You’ll need to apply the manifests listed above for our experiment.

$ kubectl apply -f https://raw.githubusercontent.com/thestormforge/examples/main/elasticsearch/service-account.yaml
serviceaccount/stormforge created
clusterrolebinding.rbac.authorization.k8s.io/stormforge-cluster-admin created

$ kubectl apply -f https://raw.githubusercontent.com/thestormforge/examples/main/elasticsearch/rally-config.yaml
configmap/rally-ini created

$ kubectl apply -f https://raw.githubusercontent.com/thestormforge/examples/main/elasticsearch/experiment.yaml
experiment.optimize.stormforge.io/elasticsearch-example created

Verify all resources are present:

$ kubectl get experiment,sa,cm
NAME                                                      STATUS
experiment.optimize.stormforge.io/elasticsearch-example   Running

NAME                        SECRETS   AGE
serviceaccount/default      1         4h7m
serviceaccount/stormforge   1         36s

NAME                  DATA   AGE
configmap/rally-ini   1      23s

As soon as the experiment is created, StormForge machine learning will begin creating and running trials automatically. You can view trial status by searching for trial objects:

$ kubectl get trial -l stormforge.io/experiment=elasticsearch-example
NAME                          STATUS       ASSIGNMENTS                                         VALUES
elasticsearch-example-kzzph   Setting up   memory=1500, cpu=750, replicas=3, heap_percent=50

Monitoring the Experiment

Both experiments and trials are created as custom Kubernetes objects. You can see a summary of the objects using kubectl get trials,experiments. On compatible clusters, trial objects will also display their parameter assignments and (upon completion) observed values.

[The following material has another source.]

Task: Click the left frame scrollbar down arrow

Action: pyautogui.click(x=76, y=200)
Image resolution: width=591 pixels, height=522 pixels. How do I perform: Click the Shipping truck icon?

The experiment objects themselves will not have their state modified over the course of a trial run: After they’re created, they represent a generally static state.

Trial objects will undergo a number of state progressions over the course of a trial run. These progressions can be monitored by watching the “status” portion of the trial object (for example, when viewing kubectl get trials -o yaml <TRIAL NAME>).

The trial object will also own several (one to three) job objects depending on the experiment. Those jobs will be labeled using the trial name (for example, trial=<name>) and are typically named using the trial name as a prefix. The -create and -delete suffixes on job names indicate setup tasks (also labeled with role=trialSetup).

Collecting Experiment Output

Once an experiment is underway and some trials have completed, you can get the trial results via kubectl:

kubectl get trials -l stormforge.io/experiment=elasticsearch-example

Rerunning the Experiment

After a trial run is complete, a new trial will be generated automatically until the number of trials created reaches the configured experimentBudget.